Potential Role of Natural Antioxidants in Countering Reperfusion Injury in Acute Myocardial Infarction and Ischemic Stroke

Abstract

Stroke and acute myocardial infarction are leading causes of mortality worldwide. The latter accounts for approximately 9 million deaths annually. In turn, ischemic stroke is a significant contributor to adult physical disability globally. While reperfusion is crucial for tissue recovery, it can paradoxically exacerbate damage through oxidative stress (OS), inflammation, and cell death. Therefore, it is imperative to explore diverse approaches aimed at minimizing ischemia/reperfusion injury to enhance clinical outcomes. OS primarily arises from an excessive generation of reactive oxygen species (ROS) and/or decreased endogenous antioxidant potential. Natural antioxidant compounds can counteract the injury mechanisms linked to ROS. While promising preclinical results, based on monotherapies, account for protective effects against tissue injury by ROS, translating these models into human applications has yielded controversial evidence. However, since the wide spectrum of antioxidants having diverse chemical characteristics offers varied biological actions on cell signaling pathways, multitherapy has emerged as a valuable therapeutic resource. Moreover, the combination of antioxidants in multitherapy holds significant potential for synergistic effects. This study was designed with the aim of providing an updated overview of natural antioxidants suitable for preventing myocardial and cerebral ischemia/reperfusion injuries.

Keywords: acute myocardial infarction; antioxidants; ischemic stroke; oxidative stress; reperfusion injury.

Figure 1

Role of oxidative stress in myocardial damage caused by ischemia followed by reperfusion.
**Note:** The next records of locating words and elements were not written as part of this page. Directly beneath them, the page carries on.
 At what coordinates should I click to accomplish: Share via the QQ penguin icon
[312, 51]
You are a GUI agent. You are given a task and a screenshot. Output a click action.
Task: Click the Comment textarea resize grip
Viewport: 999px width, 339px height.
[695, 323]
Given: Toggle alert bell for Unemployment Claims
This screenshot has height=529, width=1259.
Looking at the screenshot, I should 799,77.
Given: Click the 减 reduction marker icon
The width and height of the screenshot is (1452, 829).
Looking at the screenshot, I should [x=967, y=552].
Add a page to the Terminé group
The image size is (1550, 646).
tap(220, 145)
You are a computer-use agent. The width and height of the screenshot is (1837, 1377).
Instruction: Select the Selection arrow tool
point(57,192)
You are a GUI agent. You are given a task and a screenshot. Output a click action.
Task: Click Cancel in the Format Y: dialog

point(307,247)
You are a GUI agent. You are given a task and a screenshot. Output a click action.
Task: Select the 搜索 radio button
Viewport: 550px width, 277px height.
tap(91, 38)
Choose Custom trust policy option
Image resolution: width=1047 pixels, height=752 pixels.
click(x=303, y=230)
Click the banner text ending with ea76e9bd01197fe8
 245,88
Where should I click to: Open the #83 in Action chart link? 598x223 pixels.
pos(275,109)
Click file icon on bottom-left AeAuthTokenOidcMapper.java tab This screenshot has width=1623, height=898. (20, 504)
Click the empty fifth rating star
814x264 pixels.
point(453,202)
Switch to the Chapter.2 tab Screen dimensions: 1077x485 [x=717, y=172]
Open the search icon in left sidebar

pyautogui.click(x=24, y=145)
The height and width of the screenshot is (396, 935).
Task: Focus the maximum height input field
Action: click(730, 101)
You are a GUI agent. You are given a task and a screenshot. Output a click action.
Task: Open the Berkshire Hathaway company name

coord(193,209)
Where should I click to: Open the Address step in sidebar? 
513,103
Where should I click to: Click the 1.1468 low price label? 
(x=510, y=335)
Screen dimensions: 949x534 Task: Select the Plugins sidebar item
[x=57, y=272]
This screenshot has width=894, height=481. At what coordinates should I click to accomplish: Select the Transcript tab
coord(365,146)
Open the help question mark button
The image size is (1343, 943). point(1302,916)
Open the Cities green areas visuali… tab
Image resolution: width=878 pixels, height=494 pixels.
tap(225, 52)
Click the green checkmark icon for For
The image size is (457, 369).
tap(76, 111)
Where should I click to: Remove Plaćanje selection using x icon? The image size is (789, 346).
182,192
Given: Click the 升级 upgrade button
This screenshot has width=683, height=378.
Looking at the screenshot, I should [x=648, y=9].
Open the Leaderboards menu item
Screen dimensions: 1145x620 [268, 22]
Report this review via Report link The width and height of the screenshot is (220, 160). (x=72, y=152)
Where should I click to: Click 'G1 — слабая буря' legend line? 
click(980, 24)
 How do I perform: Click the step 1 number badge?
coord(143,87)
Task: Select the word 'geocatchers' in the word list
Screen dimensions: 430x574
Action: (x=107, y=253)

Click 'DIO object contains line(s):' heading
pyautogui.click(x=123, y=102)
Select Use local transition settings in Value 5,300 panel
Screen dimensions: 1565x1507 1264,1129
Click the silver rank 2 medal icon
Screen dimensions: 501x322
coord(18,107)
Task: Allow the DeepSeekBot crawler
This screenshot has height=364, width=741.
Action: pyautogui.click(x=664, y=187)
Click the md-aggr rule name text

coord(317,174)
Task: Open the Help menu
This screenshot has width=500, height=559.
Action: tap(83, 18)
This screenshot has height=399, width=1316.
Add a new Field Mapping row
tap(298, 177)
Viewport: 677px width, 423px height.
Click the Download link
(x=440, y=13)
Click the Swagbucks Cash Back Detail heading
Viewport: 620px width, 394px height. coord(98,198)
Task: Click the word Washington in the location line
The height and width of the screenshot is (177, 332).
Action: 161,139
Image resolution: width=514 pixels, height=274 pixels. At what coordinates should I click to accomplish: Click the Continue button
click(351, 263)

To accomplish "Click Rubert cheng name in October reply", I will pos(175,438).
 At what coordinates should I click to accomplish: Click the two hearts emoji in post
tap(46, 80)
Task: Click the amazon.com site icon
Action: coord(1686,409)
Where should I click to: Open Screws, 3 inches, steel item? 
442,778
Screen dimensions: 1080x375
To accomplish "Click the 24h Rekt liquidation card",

The increase in cytosolic calcium is associated with the activation of XO, which is an enzyme with pro-oxidant properties. The increase in calcium inside the mitochondria and the increase in pH during reperfusion lead to the opening of the mPTP, which causes the decrease in the mitochondrial transmembrane potential linked to ROS generation. These reactive oxygen molecules activate the transcription factor NF-κB, promoting inflammation and neutrophil migration to the injured region as well as increasing ROS production by NADPH oxidase. Also, ROS originates from uncoupled eNOS, oxidizing lipids, proteins, and DNA, triggering cell death. In addition, apoptosis is induced by the release of cytochrome c via mPTP, whereas ferroptosis is inducted by reduced GSH and GPX4 activity, leading to the accumulation of lipid peroxidation products. Furthermore, miR-132 directly targets SIRT1 and negatively regulates its expression, leading to a decrease in Nrf2 transcription, which in turn results in diminished antioxidant capacity; Ca²⁺: calcium; DNA: deoxy-ribonucleic acid; NF-κB: nuclear factor kappa B; eNOS: endothelial nitric oxide synthase; O2•−: superoxide anion; NOX: NADPH oxidases; TNFα: tumor necrosis factor-alpha; IL-6: interleukin 6; IL-1: interleukin 1; miR-132: microRNA-132; SIRT1: sirtuin 1; Nrf2: nuclear factor erythroid 2-related factor 2.

Figure 2

Role of oxidative stress in brain damage caused by ischemia followed by reperfusion. ATP: adenosine triphosphate; Na⁺: sodium; K⁺: potassium; Ca²⁺: calcium; ROS: reactive oxygen species; ADS: antioxidant defense system; BBB: blood–brain barrier; NF-κB: nuclear factor kappa B.

Figure 3

Antioxidant protective pathways involved in counteracting reperfusion injury. Nrf2: nuclear factor erythroid 2-related factor 2; PI3K: phosphoinositide 3-kinase; AKT: protein kinase B; ARE: antioxidant response elements; SIRT1: sirtuin 1; CAT: catalase; factor-alpha; NF-κB: nuclear factor kappaB; Ca²⁺: calcium; eNOS: endothelial nitric oxide synthase; iNOS: inducible nitric oxide synthase; NADPH oxidase: nicotinamide adenine dinucleotide phosphate oxidase; ROS: reactive oxygen species; SOD: superoxide dismutase; TNF-α: tumor necrosis factor alpha; GPX: glutathione peroxidase; HMT1: type 1 arginine methyltransferase; TfR1: transferrin receptor protein 1.